JG 119
The literary section in this issue is particularly rich; we print works by three authors of imaginative prose and by four poets. Among the poets, the late Ausma Jaunzeme (1936-1978) deserves special mention. Her untimely death in February cut short a promising literary career, for, since the appearance of her first collection of poetry in 1971, she had established herself as an important voice in Latvian letters. In the memorial appreciation which also appears in this issue, Aina Kraujiete touches on some of the main themes of her work--her search for spiritual fulfilment, her consciousness of her identity as a Latvian, and her interest in other peoples. These themes are reflected in various ways in the poems that appear here.
Maija Meirāne writes poetry suffused with the feeling of folksong and folktale. "For Latgale" begins with a quoted folksong stanza about a linen weaver in a foreign contry, and then develops this old handling of the theme so as to apply it to her own relation to Latgale. She sees Latgale only in imagination--she has never been there--but she can feel the linen between her fingers, and through the imaginative mediation of the folksong she is united with her origins. "In Loom", "Reel I" and "Reel II" reflect some of the same themes. The first two are reminiscent of Latvian riddles and the last expresses the Latvian peasant's consciousness of the seasons and the returning cycle of the year, and finds consolation in it.

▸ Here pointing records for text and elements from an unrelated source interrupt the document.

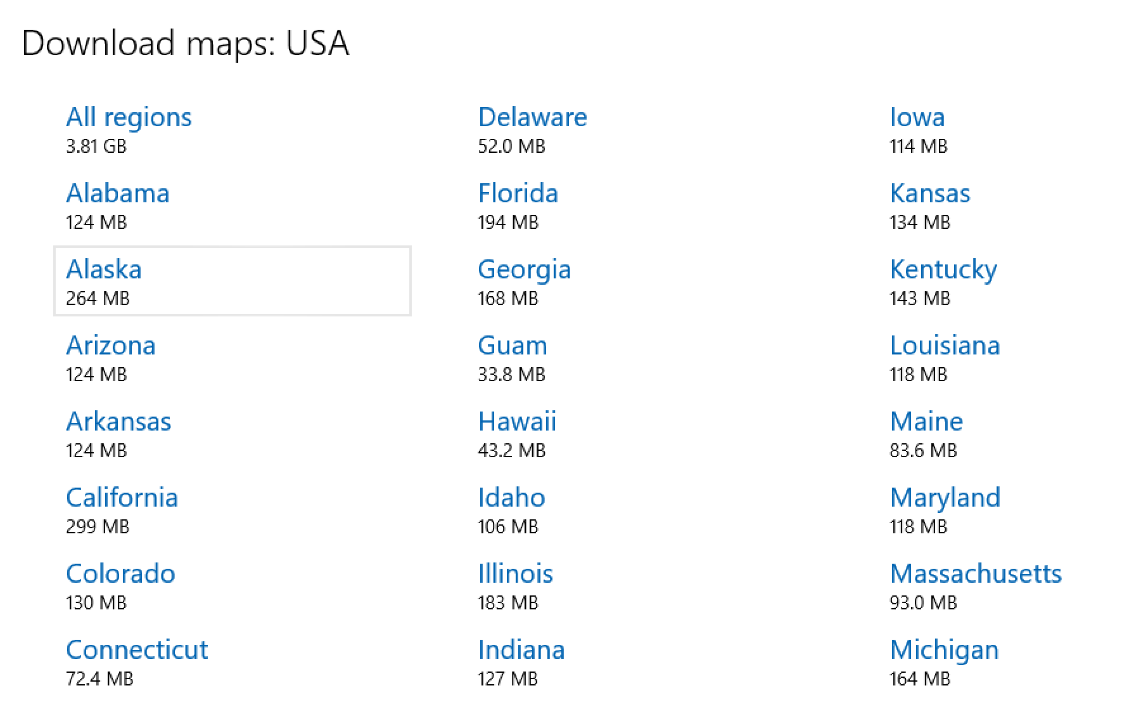Download the Arizona map
Viewport: 1122px width, 714px height.
pos(111,345)
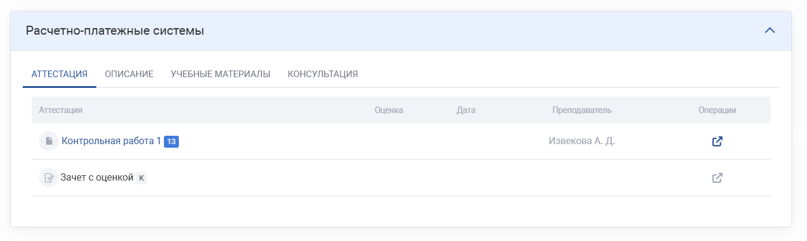807x241 pixels.
Task: Go to the Консультация tab
Action: point(322,74)
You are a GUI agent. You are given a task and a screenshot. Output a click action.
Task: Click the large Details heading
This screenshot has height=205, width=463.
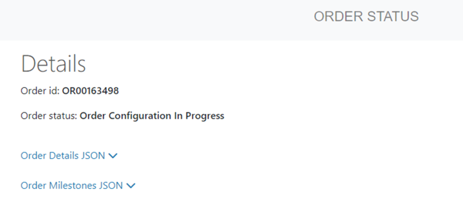(x=53, y=64)
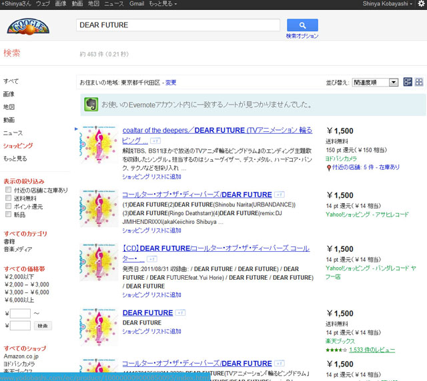This screenshot has height=381, width=427.
Task: Open the 検索オプション link
Action: (302, 36)
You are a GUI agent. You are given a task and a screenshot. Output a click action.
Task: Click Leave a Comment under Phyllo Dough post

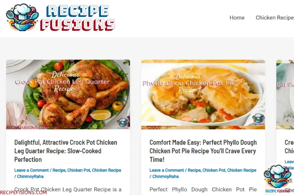tap(167, 170)
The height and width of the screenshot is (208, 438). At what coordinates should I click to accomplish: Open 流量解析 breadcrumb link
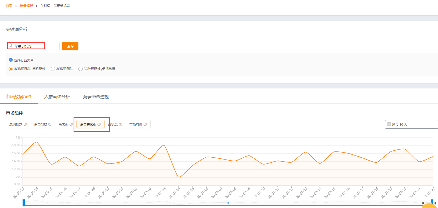[26, 6]
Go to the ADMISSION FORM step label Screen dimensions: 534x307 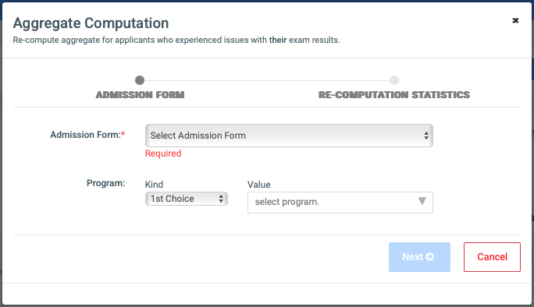click(x=140, y=94)
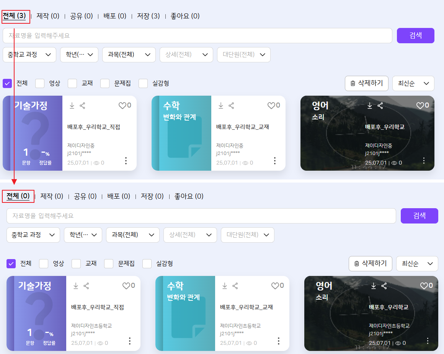This screenshot has height=354, width=444.
Task: Enable the 문제집 checkbox in the lower panel
Action: tap(109, 264)
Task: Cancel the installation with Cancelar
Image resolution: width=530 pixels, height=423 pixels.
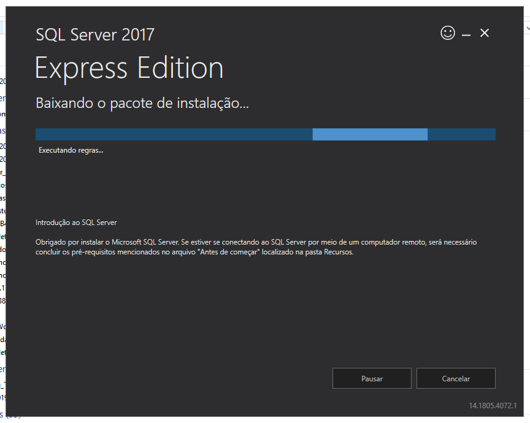Action: [456, 378]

"Australia at the Turning of the Year, 1977-1978" by Valters Nollendorfs is a cycle of witty and learned poems about this author's discovery of the subcontinent. It is a geographical work, opposing the Southern and Northern Hemispheres, which approaches its subject with misgivings: "terra Australis, / terra terribilis". As the poet proceeds in his exploration this distrust changes, the two hemispheres are no longer opposed, but are seen to form two halves of one world, and the newly discovered merges with the familiar: "suddenly there was no more fear of infinity: a seashell in the hand like a piece of amber."
Rounding out the poetry in this issue we have two works by Visvaldis Reimanis, "Playing" and "Too Close". These are in a difficult, personal idiom very much unlike that of the majority of Latvian poetry presently being written.
Well-known Latvian authoress Ilze Šķipsna contributes "Times of Life", which might be described as a cautionary parable. Her two characters are seized while on a trip with an overpowering urge to see the view from the top of a skyscraper. They dream of the personal fulfilment they expect to find, and although they are responsible people with reasons to continue on, they turn aside. The heavenly dream becomes an infernal reality as they find themselves trapped in the underground levels, and the end comes as they sit in a stalled elevator listening to an alarm bell and waiting for rescue.
Laima Kalniņa was co-recipient of the 1977 Jaunsudrabiņš Prize for her story, "Where the Rivers Meet"; in this issue we print a self-contained section from that story, "A Town in the Mountains". Kalniņa is a subtle and sophisticateded artist, and her method is non-narrative, ranging from one moment of remembered experience to another far removed, drawing them together for a clue to the meaning of events. This is not "stream of consciousness" except in a very special sense; it is rather an epistemological fiction that sets out to decipher reality and to show it in a new light. Kalniņa herself gives an account of her method: "If I described all that I had seen and experienced, I thought, described it slowly and carefully, maybe it would become clear, ... I have to thread the moments into a string; only thus will I see the connection." The result is a spare, densely packed prose that reflects Kalniņa's complex insight into human life.
The longest prose work in this issue is Irēne Blūmfelde's "In Another Wakefulness", a story about an encounter between a grieving, self-pitying drunk and a middle-aged fortuneteller who picks him up in the street. She practices her trade on-him for the few dollars he has left, but all her efforts to get him to reveal his past and his hopes of the future, so that she may "tell his fortune" confidently, only arouse his distrust. Although he does not talk about them, her leading questions have brought his sorrows to mind, and as he sits before her he learns to accept them. Blūmfelde sustains an atmosphere of mystery as she unravels the intriguing psychological ironies of the situation.
Tālivaldis Ķiķauka appears with a short meditation on nature and art in Benita Veisberga's Notes from Orinda, a book that Ķiķauka characterizes as a series of "impressionistic scenes -- watercolors in words."
The state of the visual arts in Soviet Latvia in 1977 is the subject of Laimonis Mieriņš' article in this issue. Mieriņš surveys a large number of exhibitions of diverse forms and media -- painting in oils and watercolours, pastels, posters and other graphics, ceramics, textiles, and industrial and interior design. He comes to the conclusion, shared by Soviet critics, that there is a split in the language of the visual arts in Latvia. Interior design, ceramics, and a few other fields work with geometric, hard-edged forms that reflect conditions in a technological society, while painting generally confines itself to traditional subject matters and organic forms, which are foreign to the everyday visual experience of the majority of the public.
The cover is by Ilmārs Rumpēters, The illustrations of the literary section are by Ilgvars Šteins.